45 P.2d 864 | Kan. | 1935
The opinion of the court was delivered by
This was a workman’s compensation case. Appellee moves to dismiss because the appeal was not taken within twenty days after the district court rendered its judgment.
In brief, the case was this: Plaintiff sustained an injury while engaged in road work in the employment of Sedgwick county. He
On June 16 the county appealed from the award. On November 14, 1933, the cause was tried on the record by the district court. Judgment was announced sustaining the award, and counsel were directed to prepare a journal entry accordingly.
For some reason the journal entry was not prepared and filed until December 6, 1933. At that time it recited that the cause was heard and decided on December 6; but by order of court, on December 8, it was corrected to recite the truth.
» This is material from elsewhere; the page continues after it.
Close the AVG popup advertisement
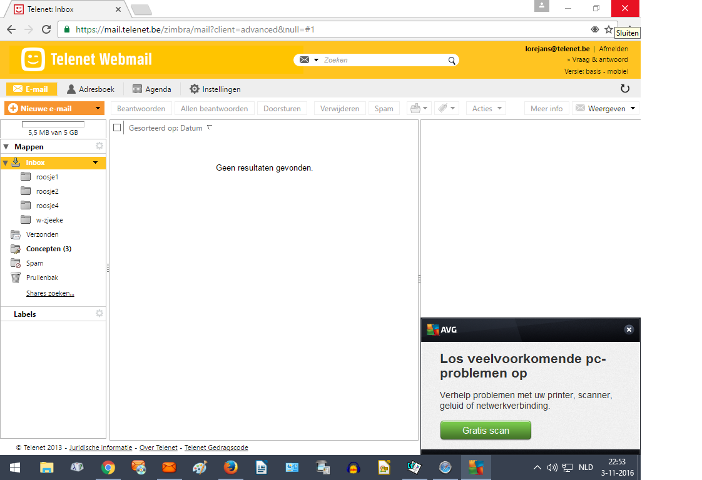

On December 22, 1933, the county filed its notice of appeal from the judgment sustaining the award; and on January 12, 1935, the appellee filed in this court a motion to dismiss, relying on R. S. 1933 Supp. 44-556, which provides that in compensation cases an appeal to the supreme court from the district court must be taken and perfected “by the filing of a written notice of appeal with the clerk of the district court within twenty days after the final order of said district court.” Since the formal requirements of an appeal can be perfected in a workman’s compensation case in five minutes’ time, the giving of twenty days’ time is generous to the ultimate degree, and this court need have no hesitancy in enforcing it. Indeed we have no jurisdiction to entertain an appeal which is filed too late. (Ferguson v. Palmolive-Peet Co., 129 Kan. 516, 283 Pac. 508.)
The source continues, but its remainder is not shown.